Give back exactly the lines of the material below, starting with the line with "Task: Open a map" and going on through the line with "Given: Click the Share button".

**********

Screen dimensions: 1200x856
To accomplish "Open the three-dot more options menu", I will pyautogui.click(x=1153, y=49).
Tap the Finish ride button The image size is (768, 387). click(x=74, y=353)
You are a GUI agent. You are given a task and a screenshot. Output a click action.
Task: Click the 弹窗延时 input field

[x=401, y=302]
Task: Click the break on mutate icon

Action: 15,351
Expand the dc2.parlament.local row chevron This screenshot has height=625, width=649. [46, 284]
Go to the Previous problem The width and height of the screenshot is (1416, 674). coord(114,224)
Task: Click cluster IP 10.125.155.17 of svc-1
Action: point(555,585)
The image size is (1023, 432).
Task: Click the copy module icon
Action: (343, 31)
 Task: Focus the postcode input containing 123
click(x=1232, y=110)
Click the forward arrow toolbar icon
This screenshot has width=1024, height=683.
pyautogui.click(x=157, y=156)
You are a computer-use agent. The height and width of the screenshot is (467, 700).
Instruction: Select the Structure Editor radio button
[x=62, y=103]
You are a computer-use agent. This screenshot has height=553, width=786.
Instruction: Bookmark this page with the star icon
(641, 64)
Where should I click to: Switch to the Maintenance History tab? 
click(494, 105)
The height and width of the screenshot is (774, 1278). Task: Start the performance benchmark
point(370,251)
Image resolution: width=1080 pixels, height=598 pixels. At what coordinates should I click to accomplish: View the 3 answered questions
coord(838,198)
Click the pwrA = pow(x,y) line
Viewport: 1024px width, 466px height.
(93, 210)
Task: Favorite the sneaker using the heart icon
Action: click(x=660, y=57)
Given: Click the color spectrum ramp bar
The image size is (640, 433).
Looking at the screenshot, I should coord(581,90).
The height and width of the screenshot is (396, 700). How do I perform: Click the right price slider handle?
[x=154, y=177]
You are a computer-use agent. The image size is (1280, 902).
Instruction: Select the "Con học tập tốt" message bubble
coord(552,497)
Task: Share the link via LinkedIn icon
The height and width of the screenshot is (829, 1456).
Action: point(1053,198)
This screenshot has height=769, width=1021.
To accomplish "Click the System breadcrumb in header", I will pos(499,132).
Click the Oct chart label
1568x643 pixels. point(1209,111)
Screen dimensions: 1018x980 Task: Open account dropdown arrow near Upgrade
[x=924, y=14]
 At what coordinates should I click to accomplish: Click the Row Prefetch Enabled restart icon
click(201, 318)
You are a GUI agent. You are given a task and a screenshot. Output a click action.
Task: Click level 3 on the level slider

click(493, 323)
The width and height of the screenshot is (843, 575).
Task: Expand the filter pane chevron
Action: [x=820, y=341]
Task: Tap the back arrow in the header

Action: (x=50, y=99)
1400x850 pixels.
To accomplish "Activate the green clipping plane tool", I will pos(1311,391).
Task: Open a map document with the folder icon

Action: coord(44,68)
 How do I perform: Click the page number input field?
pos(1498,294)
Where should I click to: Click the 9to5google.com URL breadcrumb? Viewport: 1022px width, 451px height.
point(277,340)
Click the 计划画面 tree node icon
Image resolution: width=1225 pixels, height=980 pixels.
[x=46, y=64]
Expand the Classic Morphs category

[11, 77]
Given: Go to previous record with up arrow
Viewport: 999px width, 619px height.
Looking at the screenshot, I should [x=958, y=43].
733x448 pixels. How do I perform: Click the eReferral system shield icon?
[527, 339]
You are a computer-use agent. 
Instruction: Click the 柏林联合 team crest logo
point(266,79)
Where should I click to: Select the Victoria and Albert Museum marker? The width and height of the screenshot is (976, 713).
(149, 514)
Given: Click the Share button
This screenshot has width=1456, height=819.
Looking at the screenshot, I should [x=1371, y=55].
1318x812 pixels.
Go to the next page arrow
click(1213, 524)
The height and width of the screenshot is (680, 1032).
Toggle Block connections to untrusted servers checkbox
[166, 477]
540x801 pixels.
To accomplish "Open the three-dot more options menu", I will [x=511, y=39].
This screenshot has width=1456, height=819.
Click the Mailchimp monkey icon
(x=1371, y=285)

**********

WRITTEN RESPONSE.
Task: Open a map document with the folder icon

Action: coord(44,68)
 How do I perform: Click the page number input field?
pos(1498,294)
Where should I click to: Click the 9to5google.com URL breadcrumb? Viewport: 1022px width, 451px height.
point(277,340)
Click the 计划画面 tree node icon
Image resolution: width=1225 pixels, height=980 pixels.
[x=46, y=64]
Expand the Classic Morphs category

[11, 77]
Given: Go to previous record with up arrow
Viewport: 999px width, 619px height.
Looking at the screenshot, I should [x=958, y=43].
733x448 pixels. How do I perform: Click the eReferral system shield icon?
[527, 339]
You are a computer-use agent. 
Instruction: Click the 柏林联合 team crest logo
point(266,79)
Where should I click to: Select the Victoria and Albert Museum marker? The width and height of the screenshot is (976, 713).
(149, 514)
Given: Click the Share button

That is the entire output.